***** PASSAGE GIVEN

On another subject, I promised someone I'd write something about the idea of meeting others on equal ground (a Buddhist “precept”). We tend to judge others. And doing so means that we compare them to us. And we always win... or at least most the time... because we judge ourselves by our intentions and others by their actions.

I can often hear myself thinking when judging others thoughts like:

“He doesn't stand up straight.”

“He mumbles his words.”

“He doesn't have an advanced college degree.”

And on and on. I carry a bag of these thoughts... and no one can win because I pull out one for every situation.

And in reality, when I do it, I'm the loser. I lost because I had a chance to connect with someone and instead cut them off.

Guess I have my work cut out for tomorrow.

**********

■ PROBLEMS TO WORK ON
(a) Answer these questions about the reflection on judging others, one answer per line.
(i) What idea did the writer promise to write about?
(ii) What does the writer say they carry?
(iii) What does the writer say they have for tomorrow?
(b) List every judging thought about another person that the reflection on judging others quotes.
(c) According to the reflection on judging others, why do we nearly always win when we compare others to ourselves?

***** INFORMATION PROVIDED

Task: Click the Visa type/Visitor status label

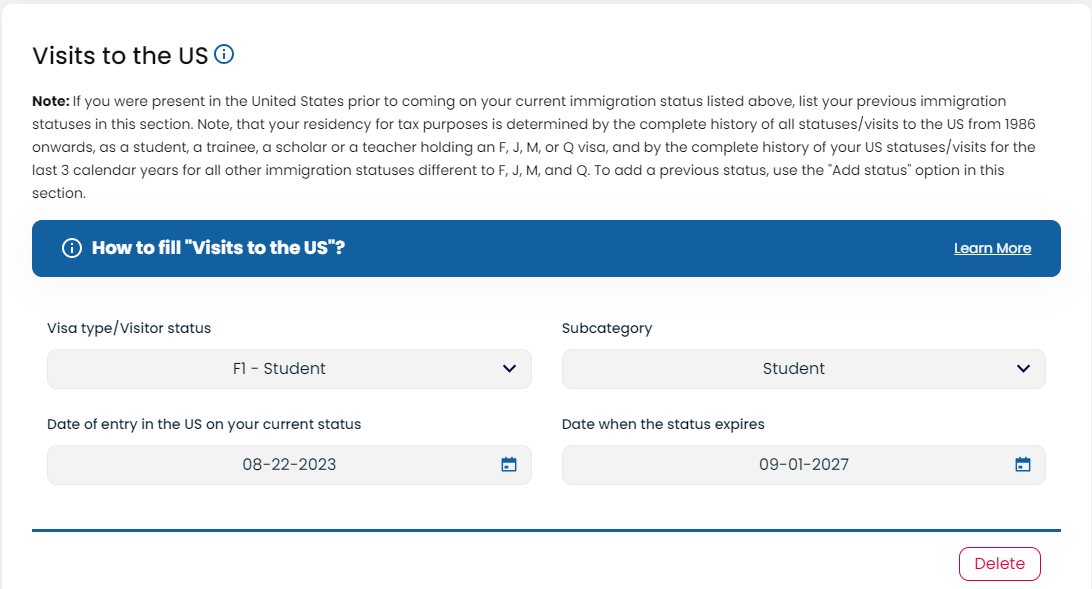Action: tap(129, 328)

**********

■ ANSWERS BELOW
(a)
(i) Meeting others on equal ground, a Buddhist "precept."
(ii) A bag of judging thoughts, one for every situation.
(iii) Their work cut out.

(b)
- "He doesn't stand up straight."
- "He mumbles his words."
- "He doesn't have an advanced college degree."

(c) We judge ourselves by our intentions and others by their actions. This uneven standard means the comparison tilts in our favor most of the time.